(Problem description): The entries should be restated word for word.

(Input records):

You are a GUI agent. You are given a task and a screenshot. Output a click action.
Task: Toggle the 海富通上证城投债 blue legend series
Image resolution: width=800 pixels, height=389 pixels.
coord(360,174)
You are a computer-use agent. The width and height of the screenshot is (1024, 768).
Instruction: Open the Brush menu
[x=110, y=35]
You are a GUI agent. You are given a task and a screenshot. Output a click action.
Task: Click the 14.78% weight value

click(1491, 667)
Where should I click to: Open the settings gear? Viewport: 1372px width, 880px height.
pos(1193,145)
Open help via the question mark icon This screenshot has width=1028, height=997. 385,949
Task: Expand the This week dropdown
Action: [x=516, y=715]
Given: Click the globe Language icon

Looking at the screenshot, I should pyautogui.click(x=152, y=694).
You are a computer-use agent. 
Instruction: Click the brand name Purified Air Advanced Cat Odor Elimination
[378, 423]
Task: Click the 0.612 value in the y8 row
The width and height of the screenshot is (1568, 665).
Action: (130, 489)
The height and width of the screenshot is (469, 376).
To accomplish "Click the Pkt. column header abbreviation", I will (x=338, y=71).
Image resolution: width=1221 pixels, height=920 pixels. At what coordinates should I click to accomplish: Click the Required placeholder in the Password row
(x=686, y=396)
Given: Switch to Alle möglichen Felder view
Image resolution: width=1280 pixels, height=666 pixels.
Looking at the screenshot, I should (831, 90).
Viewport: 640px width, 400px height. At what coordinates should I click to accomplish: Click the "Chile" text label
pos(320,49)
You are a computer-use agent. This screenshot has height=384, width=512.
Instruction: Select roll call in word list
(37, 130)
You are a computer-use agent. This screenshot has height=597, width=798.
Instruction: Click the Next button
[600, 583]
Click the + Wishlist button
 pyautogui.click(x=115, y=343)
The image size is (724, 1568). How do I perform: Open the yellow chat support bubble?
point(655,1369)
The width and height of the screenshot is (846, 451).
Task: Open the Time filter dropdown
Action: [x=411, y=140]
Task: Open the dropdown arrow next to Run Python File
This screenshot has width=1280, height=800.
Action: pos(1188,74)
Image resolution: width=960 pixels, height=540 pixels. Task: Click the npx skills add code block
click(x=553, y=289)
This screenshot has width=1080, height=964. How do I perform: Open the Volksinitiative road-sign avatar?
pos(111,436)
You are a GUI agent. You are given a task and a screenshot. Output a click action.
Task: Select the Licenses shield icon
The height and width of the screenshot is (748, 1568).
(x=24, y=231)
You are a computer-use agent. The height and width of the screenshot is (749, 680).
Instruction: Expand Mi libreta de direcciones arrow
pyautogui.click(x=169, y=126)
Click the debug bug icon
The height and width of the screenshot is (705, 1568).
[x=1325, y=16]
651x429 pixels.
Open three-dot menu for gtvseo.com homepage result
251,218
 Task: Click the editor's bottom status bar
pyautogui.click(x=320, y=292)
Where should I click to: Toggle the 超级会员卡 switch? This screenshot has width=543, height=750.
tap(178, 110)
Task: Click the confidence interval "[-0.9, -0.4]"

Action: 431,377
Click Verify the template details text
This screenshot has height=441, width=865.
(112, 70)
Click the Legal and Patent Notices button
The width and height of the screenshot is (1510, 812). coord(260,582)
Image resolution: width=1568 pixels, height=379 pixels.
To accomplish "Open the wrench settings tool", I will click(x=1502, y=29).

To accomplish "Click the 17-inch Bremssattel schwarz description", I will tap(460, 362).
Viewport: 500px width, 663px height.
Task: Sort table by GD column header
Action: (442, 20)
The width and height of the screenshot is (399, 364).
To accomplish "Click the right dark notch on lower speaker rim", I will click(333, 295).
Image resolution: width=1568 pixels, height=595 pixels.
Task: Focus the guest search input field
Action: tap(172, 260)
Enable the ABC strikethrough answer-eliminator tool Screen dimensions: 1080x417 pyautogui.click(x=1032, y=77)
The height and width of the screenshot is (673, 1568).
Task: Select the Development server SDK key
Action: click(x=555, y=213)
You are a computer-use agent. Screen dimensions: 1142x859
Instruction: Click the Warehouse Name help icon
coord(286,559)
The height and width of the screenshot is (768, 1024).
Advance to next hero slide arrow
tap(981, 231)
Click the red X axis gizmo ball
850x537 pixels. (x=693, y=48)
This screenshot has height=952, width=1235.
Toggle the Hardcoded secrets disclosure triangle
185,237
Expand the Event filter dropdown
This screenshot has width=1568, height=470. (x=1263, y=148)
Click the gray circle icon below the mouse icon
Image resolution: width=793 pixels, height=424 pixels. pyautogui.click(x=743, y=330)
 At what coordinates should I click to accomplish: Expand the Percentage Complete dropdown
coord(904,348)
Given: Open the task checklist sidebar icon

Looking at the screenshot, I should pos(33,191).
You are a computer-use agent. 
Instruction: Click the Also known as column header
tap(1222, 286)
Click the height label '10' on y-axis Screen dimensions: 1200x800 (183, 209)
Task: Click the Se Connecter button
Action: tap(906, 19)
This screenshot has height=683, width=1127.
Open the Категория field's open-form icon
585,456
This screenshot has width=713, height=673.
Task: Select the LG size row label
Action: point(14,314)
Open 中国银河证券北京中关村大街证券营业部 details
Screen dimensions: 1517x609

(Task output):
You are a GUI agent. You are given a task and a screenshot. Output a click action.
Task: Toggle the 海富通上证城投债 blue legend series
Image resolution: width=800 pixels, height=389 pixels.
coord(360,174)
You are a computer-use agent. The width and height of the screenshot is (1024, 768).
Instruction: Open the Brush menu
[x=110, y=35]
You are a GUI agent. You are given a task and a screenshot. Output a click action.
Task: Click the 14.78% weight value

click(1491, 667)
Where should I click to: Open the settings gear? Viewport: 1372px width, 880px height.
pos(1193,145)
Open help via the question mark icon This screenshot has width=1028, height=997. 385,949
Task: Expand the This week dropdown
Action: [x=516, y=715]
Given: Click the globe Language icon

Looking at the screenshot, I should pyautogui.click(x=152, y=694).
You are a computer-use agent. 
Instruction: Click the brand name Purified Air Advanced Cat Odor Elimination
[378, 423]
Task: Click the 0.612 value in the y8 row
The width and height of the screenshot is (1568, 665).
Action: (130, 489)
The height and width of the screenshot is (469, 376).
To accomplish "Click the Pkt. column header abbreviation", I will (x=338, y=71).
Image resolution: width=1221 pixels, height=920 pixels. At what coordinates should I click to accomplish: Click the Required placeholder in the Password row
(x=686, y=396)
Given: Switch to Alle möglichen Felder view
Image resolution: width=1280 pixels, height=666 pixels.
Looking at the screenshot, I should (831, 90).
Viewport: 640px width, 400px height. At what coordinates should I click to accomplish: Click the "Chile" text label
pos(320,49)
You are a computer-use agent. This screenshot has height=384, width=512.
Instruction: Select roll call in word list
(37, 130)
You are a computer-use agent. This screenshot has height=597, width=798.
Instruction: Click the Next button
[600, 583]
Click the + Wishlist button
 pyautogui.click(x=115, y=343)
The image size is (724, 1568). How do I perform: Open the yellow chat support bubble?
point(655,1369)
The width and height of the screenshot is (846, 451).
Task: Open the Time filter dropdown
Action: [x=411, y=140]
Task: Open the dropdown arrow next to Run Python File
This screenshot has width=1280, height=800.
Action: pos(1188,74)
Image resolution: width=960 pixels, height=540 pixels. Task: Click the npx skills add code block
click(x=553, y=289)
This screenshot has width=1080, height=964. How do I perform: Open the Volksinitiative road-sign avatar?
pos(111,436)
You are a GUI agent. You are given a task and a screenshot. Output a click action.
Task: Select the Licenses shield icon
The height and width of the screenshot is (748, 1568).
(x=24, y=231)
You are a computer-use agent. The height and width of the screenshot is (749, 680).
Instruction: Expand Mi libreta de direcciones arrow
pyautogui.click(x=169, y=126)
Click the debug bug icon
The height and width of the screenshot is (705, 1568).
[x=1325, y=16]
651x429 pixels.
Open three-dot menu for gtvseo.com homepage result
251,218
 Task: Click the editor's bottom status bar
pyautogui.click(x=320, y=292)
Where should I click to: Toggle the 超级会员卡 switch? This screenshot has width=543, height=750.
tap(178, 110)
Task: Click the confidence interval "[-0.9, -0.4]"

Action: 431,377
Click Verify the template details text
This screenshot has height=441, width=865.
(112, 70)
Click the Legal and Patent Notices button
The width and height of the screenshot is (1510, 812). coord(260,582)
Image resolution: width=1568 pixels, height=379 pixels.
To accomplish "Open the wrench settings tool", I will click(x=1502, y=29).

To accomplish "Click the 17-inch Bremssattel schwarz description", I will tap(460, 362).
Viewport: 500px width, 663px height.
Task: Sort table by GD column header
Action: (442, 20)
The width and height of the screenshot is (399, 364).
To accomplish "Click the right dark notch on lower speaker rim", I will click(333, 295).
Image resolution: width=1568 pixels, height=595 pixels.
Task: Focus the guest search input field
Action: tap(172, 260)
Enable the ABC strikethrough answer-eliminator tool Screen dimensions: 1080x417 pyautogui.click(x=1032, y=77)
The height and width of the screenshot is (673, 1568).
Task: Select the Development server SDK key
Action: click(x=555, y=213)
You are a computer-use agent. Screen dimensions: 1142x859
Instruction: Click the Warehouse Name help icon
coord(286,559)
The height and width of the screenshot is (768, 1024).
Advance to next hero slide arrow
tap(981, 231)
Click the red X axis gizmo ball
850x537 pixels. (x=693, y=48)
This screenshot has height=952, width=1235.
Toggle the Hardcoded secrets disclosure triangle
185,237
Expand the Event filter dropdown
This screenshot has width=1568, height=470. (x=1263, y=148)
Click the gray circle icon below the mouse icon
Image resolution: width=793 pixels, height=424 pixels. pyautogui.click(x=743, y=330)
 At what coordinates should I click to accomplish: Expand the Percentage Complete dropdown
coord(904,348)
Given: Open the task checklist sidebar icon

Looking at the screenshot, I should pos(33,191).
You are a computer-use agent. 
Instruction: Click the Also known as column header
tap(1222, 286)
Click the height label '10' on y-axis Screen dimensions: 1200x800 (183, 209)
Task: Click the Se Connecter button
Action: tap(906, 19)
This screenshot has height=683, width=1127.
Open the Категория field's open-form icon
585,456
This screenshot has width=713, height=673.
Task: Select the LG size row label
Action: point(14,314)
Open 中国银河证券北京中关村大街证券营业部 details
Screen dimensions: 1517x609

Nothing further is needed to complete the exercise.